— Recorded data —
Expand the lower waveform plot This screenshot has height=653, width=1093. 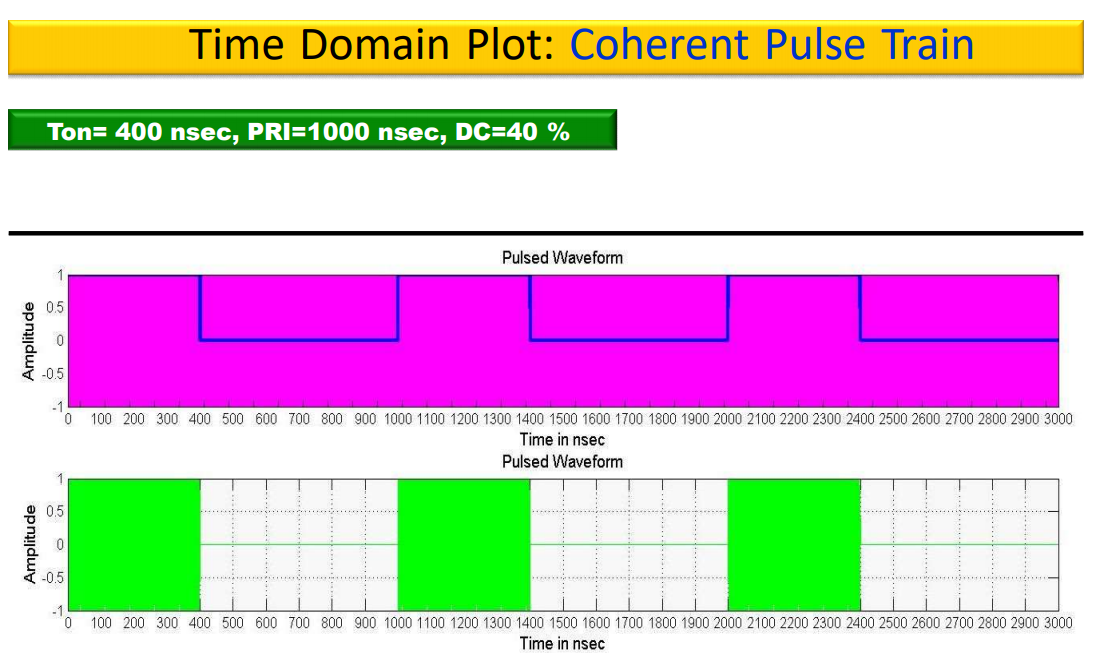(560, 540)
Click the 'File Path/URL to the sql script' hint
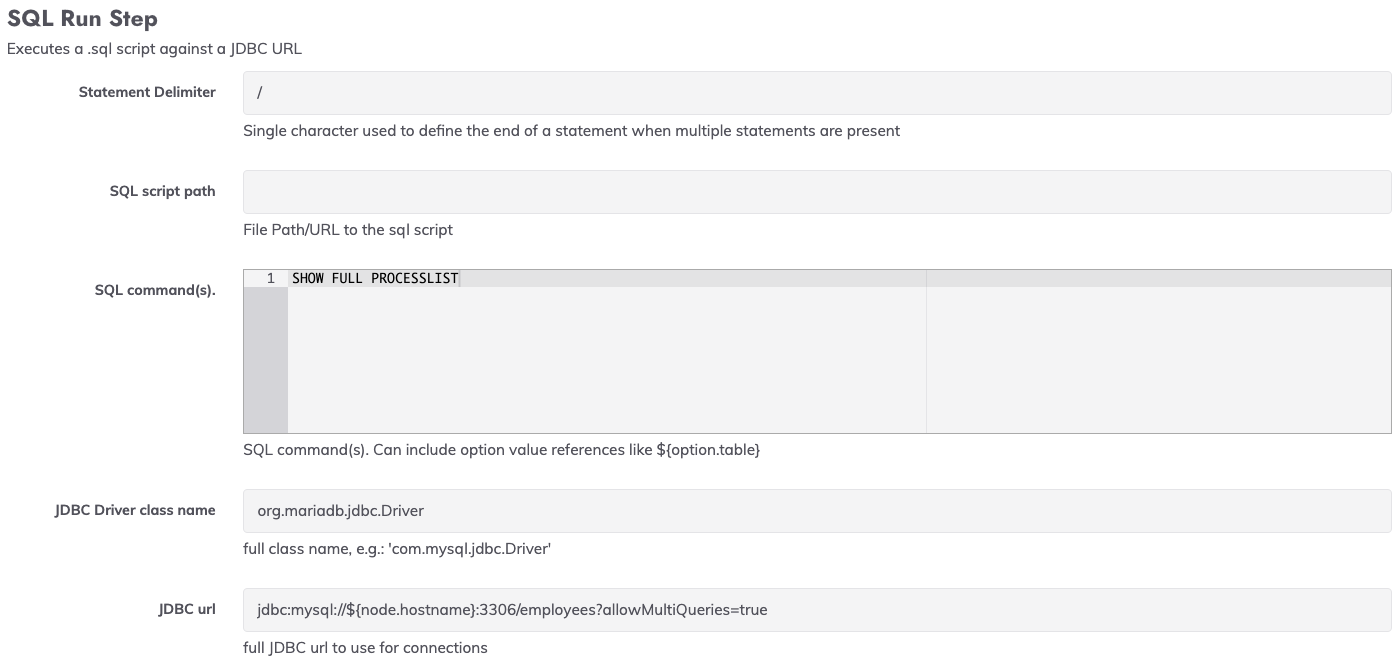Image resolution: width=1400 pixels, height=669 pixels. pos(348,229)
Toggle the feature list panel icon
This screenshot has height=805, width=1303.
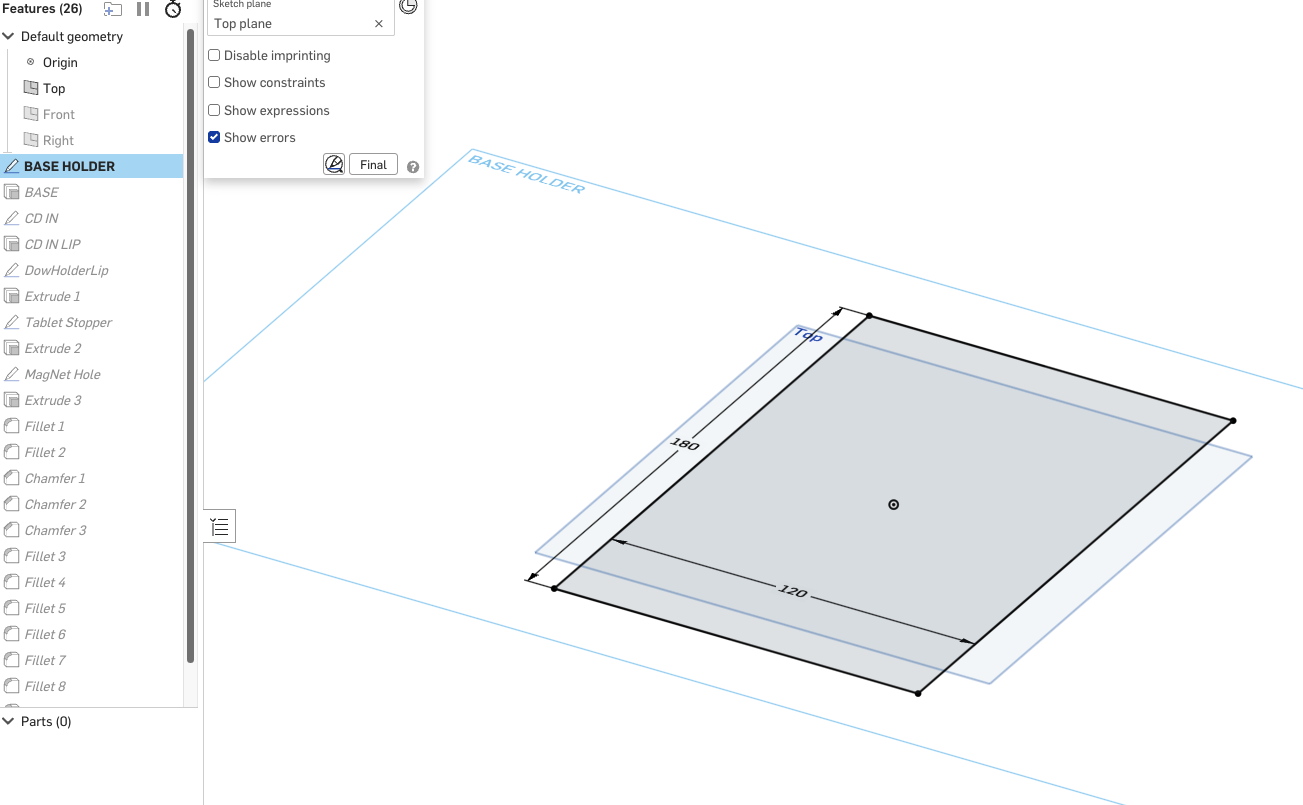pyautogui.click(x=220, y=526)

— Exercise objective —
Exactly the lines from the one that contains "Click the 'File" to the last line of the data, both included, should be set down, and no pictures should appear among them.

— Answer to this task —
Click the 'File Path/URL to the sql script' hint
Image resolution: width=1400 pixels, height=669 pixels. pos(348,229)
Toggle the feature list panel icon
This screenshot has height=805, width=1303.
pyautogui.click(x=220, y=526)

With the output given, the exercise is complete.